Authors: Daniel Neider, Alexander Weinert, and Martin Zimmermann

Published in: LIPIcs, Volume 119, 27th EACSL Annual Conference on Computer Science Logic (CSL 2018)

Abstract
Recently, Dallal, Neider, and Tabuada studied a generalization of the classical game-theoretic model used in program synthesis, which additionally accounts for unmodeled intermittent disturbances. In this extended framework, one is interested in computing optimally resilient strategies, i.e., strategies that are resilient against as many disturbances as possible.

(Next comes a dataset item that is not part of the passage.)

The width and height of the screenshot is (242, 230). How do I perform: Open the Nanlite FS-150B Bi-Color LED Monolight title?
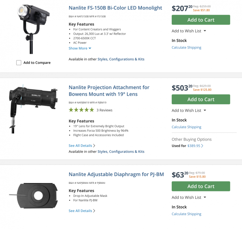pyautogui.click(x=115, y=8)
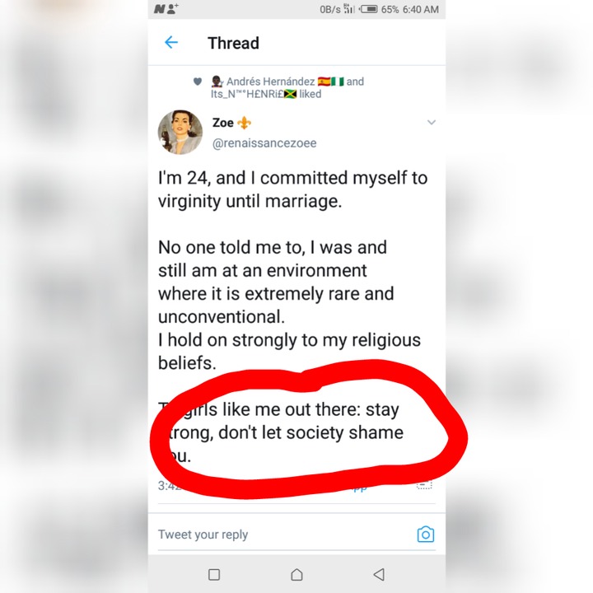
Task: Tap the small avatar next to Andrés Hernández
Action: (217, 82)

Dallal, Neider, and Tabuada showed how to compute such strategies for safety specifications. In this work, we compute optimally resilient strategies for a much wider range of winning conditions and show that they do not require more memory than winning strategies in the classical model. Our algorithms only have a polynomial overhead in comparison to the ones computing winning strategies. In particular, for parity conditions optimally resilient strategies are positional and can be computed in quasipolynomial time.
Cite as

Daniel Neider, Alexander Weinert, and Martin Zimmermann. Synthesizing Optimally Resilient Controllers. In 27th EACSL Annual Conference on Computer Science Logic (CSL 2018). Leibniz International Proceedings in Informatics (LIPIcs), Volume 119, pp. 34:1-34:17, Schloss Dagstuhl – Leibniz-Zentrum für Informatik (2018)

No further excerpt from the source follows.